Autistische Angestellte bei Auticon
Autistische Angestellte bei Auticon Foto: Auticon

So hat ein amerikanischer Vater extra eine Firma gegründet, damit sein autistischer Sohn einen seinen besonderen Ansprüchen Rechnung tragenden Job antreten kann.

Das kleine Unternehmen hieß ursprünglich MindSpark, wurde aber mittlerweile von der deutschen Firma  Auticon übernommen, testet Software auf potenzielle Bugs und beschäftigt ausschließlich Autisten.

Die Arbeitsatmosphäre wird von den Angestellten als ruhig und angenehm beschrieben. Die größte Erleichterung für die autistischen Arbeitnehmer ist sicherlich der fehlende Druck bezüglich des sonst üblichen Socialising geht, eine zwischenmenschliche Eigenschaft, mit der viele Autisten ihre liebe Mühe haben.

Dafür warten viele Autisten mit anderen Fähigkeiten auf, die ausgeprägter als bei Ottonormalarbeitnehmer sind. Das bringt im richtigen Business eindeutige Vorteile mit sich.

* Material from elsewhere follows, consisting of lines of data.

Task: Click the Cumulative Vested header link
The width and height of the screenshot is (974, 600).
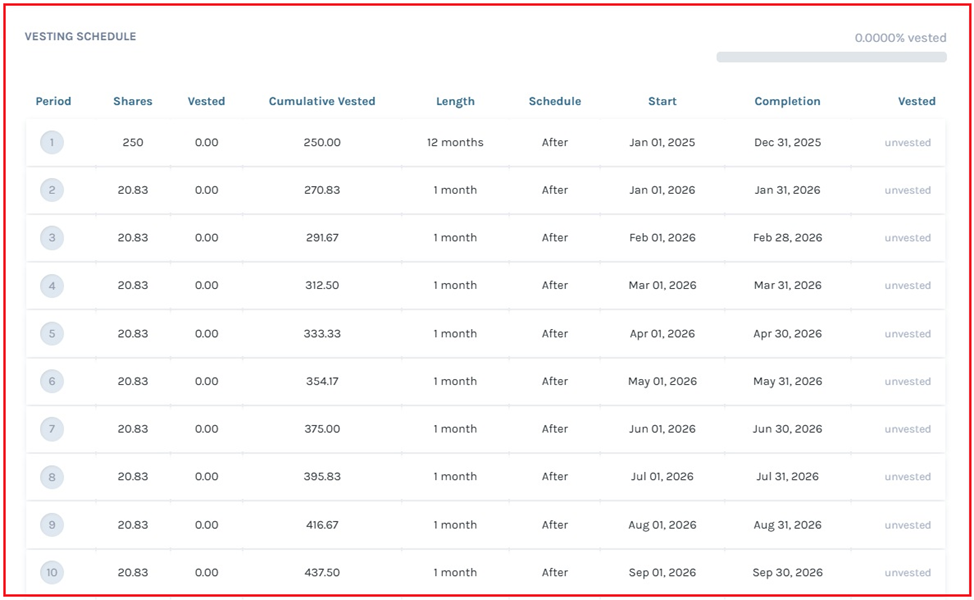Action: (x=322, y=101)
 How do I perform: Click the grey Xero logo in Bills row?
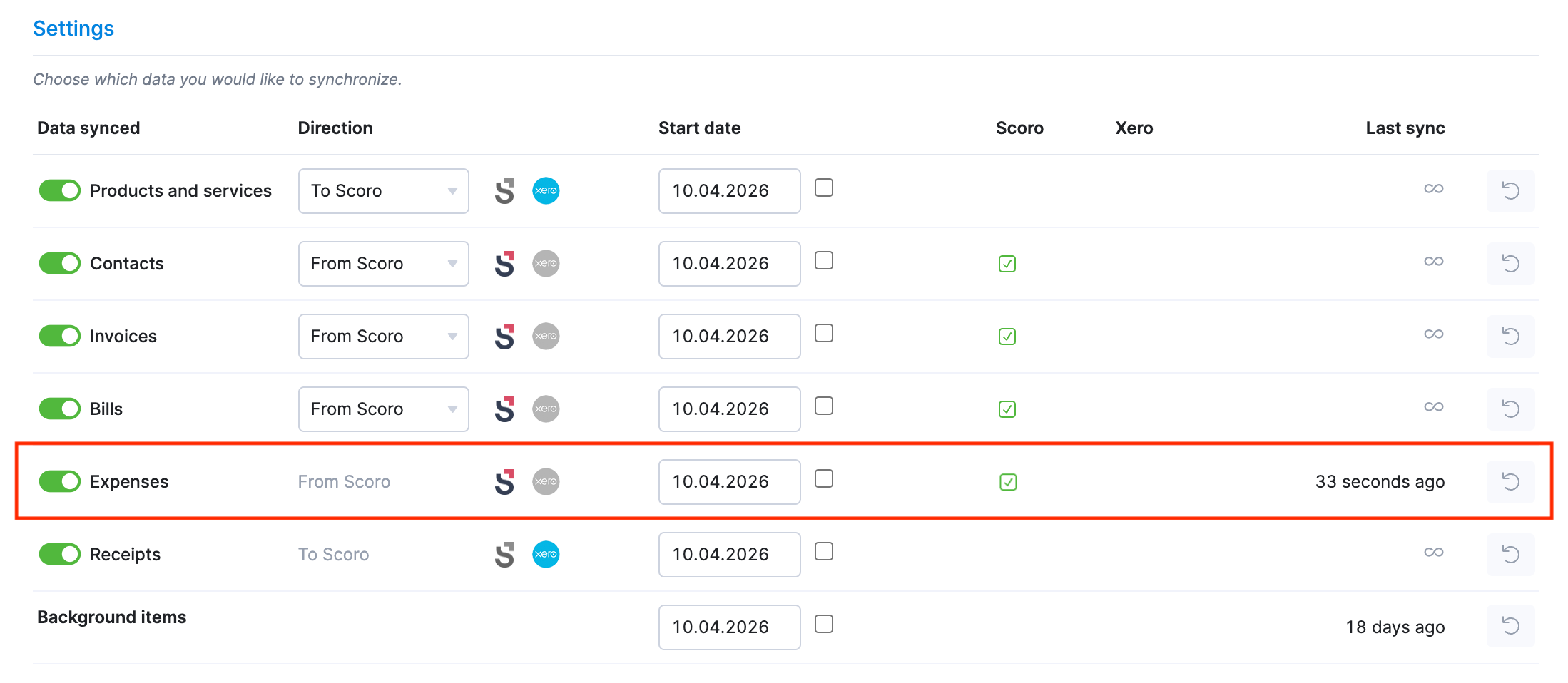click(546, 409)
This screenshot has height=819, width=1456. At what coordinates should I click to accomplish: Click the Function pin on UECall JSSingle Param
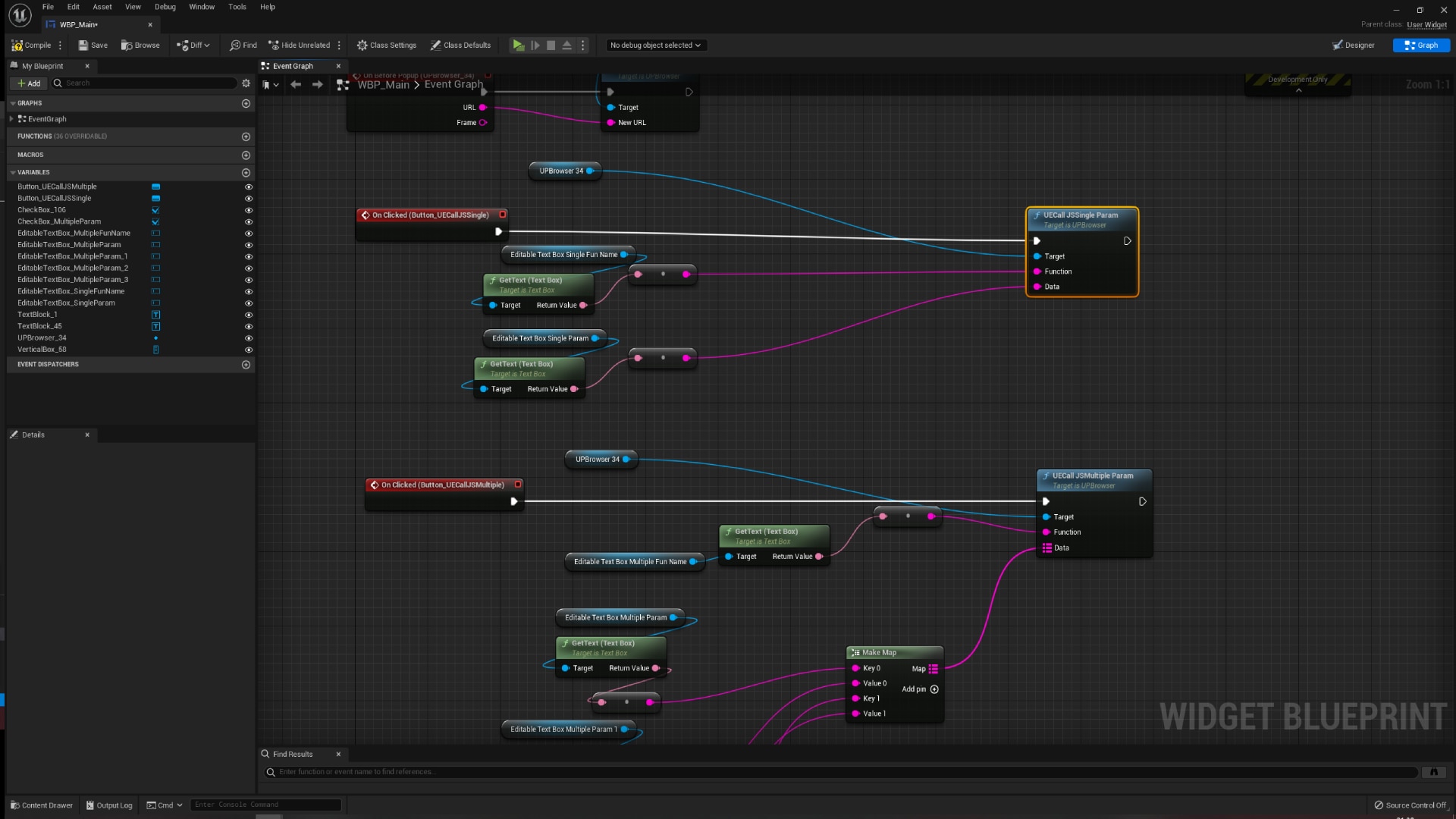1037,271
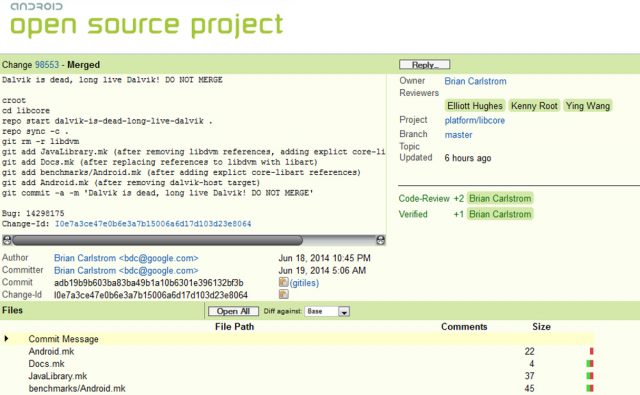Image resolution: width=640 pixels, height=395 pixels.
Task: Open platform/libcore project link
Action: 475,120
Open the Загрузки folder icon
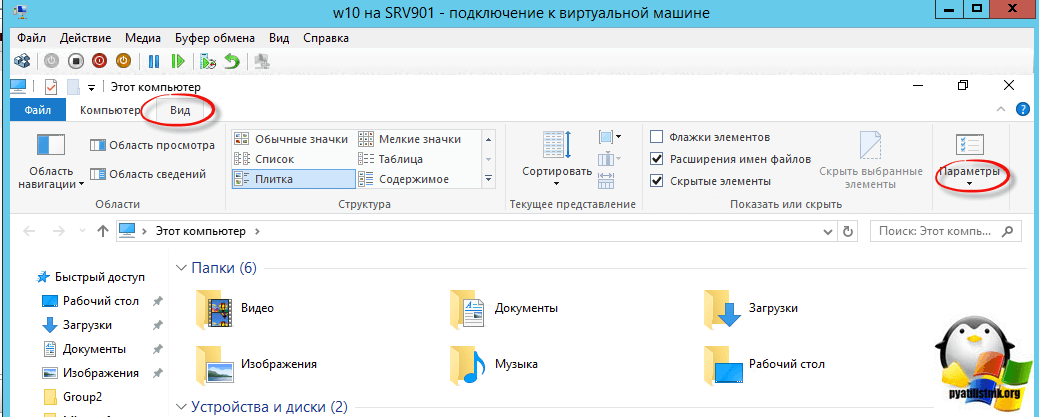The height and width of the screenshot is (417, 1039). [721, 307]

Software auf Fehler zu testen, kann sich sehr oft wiederholende Arbeitsschritte beinhalten, die "normale" Angestellte schnell ermüden.

Die Chance, in einer regulären Firma anzufangen, ist darüber hinaus für die meisten Autisten zumeist nach der ersten Minute des Vorstellungsgesprächs vorbei. Wenn man dem zukünftigen Chef nicht ins Auge blicken kann, ist man schon aussortiert.

Mittlerweile hat die Firma 150 Angestellte. Tendenz: steigend.